Directions for this task
Can you return every one of the following items line for line, without changing a character?

(Stored data entries)
** Begin **

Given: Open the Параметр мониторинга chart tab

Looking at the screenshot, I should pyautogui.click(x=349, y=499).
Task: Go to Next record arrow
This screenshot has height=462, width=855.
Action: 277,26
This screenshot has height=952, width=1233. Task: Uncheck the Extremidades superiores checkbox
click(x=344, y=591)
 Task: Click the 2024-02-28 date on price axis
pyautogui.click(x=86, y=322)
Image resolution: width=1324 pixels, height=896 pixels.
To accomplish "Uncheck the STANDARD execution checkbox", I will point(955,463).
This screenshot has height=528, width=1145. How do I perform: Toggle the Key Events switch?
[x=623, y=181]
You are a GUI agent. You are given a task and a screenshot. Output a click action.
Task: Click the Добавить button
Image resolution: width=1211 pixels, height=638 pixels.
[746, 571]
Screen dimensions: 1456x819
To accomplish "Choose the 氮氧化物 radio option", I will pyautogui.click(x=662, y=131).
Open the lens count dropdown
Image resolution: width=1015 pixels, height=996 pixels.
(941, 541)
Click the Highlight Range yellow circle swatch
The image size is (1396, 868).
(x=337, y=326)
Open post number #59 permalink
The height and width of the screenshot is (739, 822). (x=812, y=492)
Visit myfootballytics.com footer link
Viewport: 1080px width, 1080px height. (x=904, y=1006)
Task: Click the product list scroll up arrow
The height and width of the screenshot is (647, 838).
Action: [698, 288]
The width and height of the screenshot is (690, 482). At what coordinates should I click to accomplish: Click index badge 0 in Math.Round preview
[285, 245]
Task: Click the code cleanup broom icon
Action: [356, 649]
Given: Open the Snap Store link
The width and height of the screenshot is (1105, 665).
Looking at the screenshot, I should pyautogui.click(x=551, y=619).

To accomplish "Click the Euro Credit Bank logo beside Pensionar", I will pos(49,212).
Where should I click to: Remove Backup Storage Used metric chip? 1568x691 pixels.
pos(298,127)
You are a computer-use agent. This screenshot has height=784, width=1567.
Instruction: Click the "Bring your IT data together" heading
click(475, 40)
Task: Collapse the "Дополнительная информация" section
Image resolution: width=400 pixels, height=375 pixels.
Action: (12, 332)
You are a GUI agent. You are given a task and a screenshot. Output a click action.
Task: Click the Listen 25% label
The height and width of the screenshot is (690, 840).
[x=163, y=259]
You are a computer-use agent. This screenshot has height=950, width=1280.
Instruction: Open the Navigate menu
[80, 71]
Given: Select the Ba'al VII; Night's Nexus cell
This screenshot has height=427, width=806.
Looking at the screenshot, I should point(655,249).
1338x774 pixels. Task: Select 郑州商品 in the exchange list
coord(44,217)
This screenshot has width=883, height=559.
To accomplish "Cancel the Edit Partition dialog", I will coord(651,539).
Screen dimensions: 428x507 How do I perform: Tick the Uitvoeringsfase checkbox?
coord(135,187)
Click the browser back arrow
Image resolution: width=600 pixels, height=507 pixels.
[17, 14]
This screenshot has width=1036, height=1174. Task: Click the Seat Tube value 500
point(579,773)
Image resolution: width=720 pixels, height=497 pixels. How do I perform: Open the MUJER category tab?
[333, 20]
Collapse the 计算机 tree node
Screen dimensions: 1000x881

** End **

Output for this task
Given: Open the Параметр мониторинга chart tab

Looking at the screenshot, I should pyautogui.click(x=349, y=499).
Task: Go to Next record arrow
This screenshot has height=462, width=855.
Action: 277,26
This screenshot has height=952, width=1233. Task: Uncheck the Extremidades superiores checkbox
click(x=344, y=591)
 Task: Click the 2024-02-28 date on price axis
pyautogui.click(x=86, y=322)
Image resolution: width=1324 pixels, height=896 pixels.
To accomplish "Uncheck the STANDARD execution checkbox", I will point(955,463).
This screenshot has height=528, width=1145. How do I perform: Toggle the Key Events switch?
[x=623, y=181]
You are a GUI agent. You are given a task and a screenshot. Output a click action.
Task: Click the Добавить button
Image resolution: width=1211 pixels, height=638 pixels.
[746, 571]
Screen dimensions: 1456x819
To accomplish "Choose the 氮氧化物 radio option", I will pyautogui.click(x=662, y=131).
Open the lens count dropdown
Image resolution: width=1015 pixels, height=996 pixels.
(941, 541)
Click the Highlight Range yellow circle swatch
The image size is (1396, 868).
(x=337, y=326)
Open post number #59 permalink
The height and width of the screenshot is (739, 822). (x=812, y=492)
Visit myfootballytics.com footer link
Viewport: 1080px width, 1080px height. (x=904, y=1006)
Task: Click the product list scroll up arrow
The height and width of the screenshot is (647, 838).
Action: [698, 288]
The width and height of the screenshot is (690, 482). At what coordinates should I click to accomplish: Click index badge 0 in Math.Round preview
[285, 245]
Task: Click the code cleanup broom icon
Action: [356, 649]
Given: Open the Snap Store link
The width and height of the screenshot is (1105, 665).
Looking at the screenshot, I should pyautogui.click(x=551, y=619).

To accomplish "Click the Euro Credit Bank logo beside Pensionar", I will pos(49,212).
Where should I click to: Remove Backup Storage Used metric chip? 1568x691 pixels.
pos(298,127)
You are a computer-use agent. This screenshot has height=784, width=1567.
Instruction: Click the "Bring your IT data together" heading
click(475, 40)
Task: Collapse the "Дополнительная информация" section
Image resolution: width=400 pixels, height=375 pixels.
Action: (12, 332)
You are a GUI agent. You are given a task and a screenshot. Output a click action.
Task: Click the Listen 25% label
The height and width of the screenshot is (690, 840).
[x=163, y=259]
You are a computer-use agent. This screenshot has height=950, width=1280.
Instruction: Open the Navigate menu
[80, 71]
Given: Select the Ba'al VII; Night's Nexus cell
This screenshot has height=427, width=806.
Looking at the screenshot, I should point(655,249).
1338x774 pixels. Task: Select 郑州商品 in the exchange list
coord(44,217)
This screenshot has width=883, height=559.
To accomplish "Cancel the Edit Partition dialog", I will coord(651,539).
Screen dimensions: 428x507 How do I perform: Tick the Uitvoeringsfase checkbox?
coord(135,187)
Click the browser back arrow
Image resolution: width=600 pixels, height=507 pixels.
[17, 14]
This screenshot has width=1036, height=1174. Task: Click the Seat Tube value 500
point(579,773)
Image resolution: width=720 pixels, height=497 pixels. How do I perform: Open the MUJER category tab?
[333, 20]
Collapse the 计算机 tree node
Screen dimensions: 1000x881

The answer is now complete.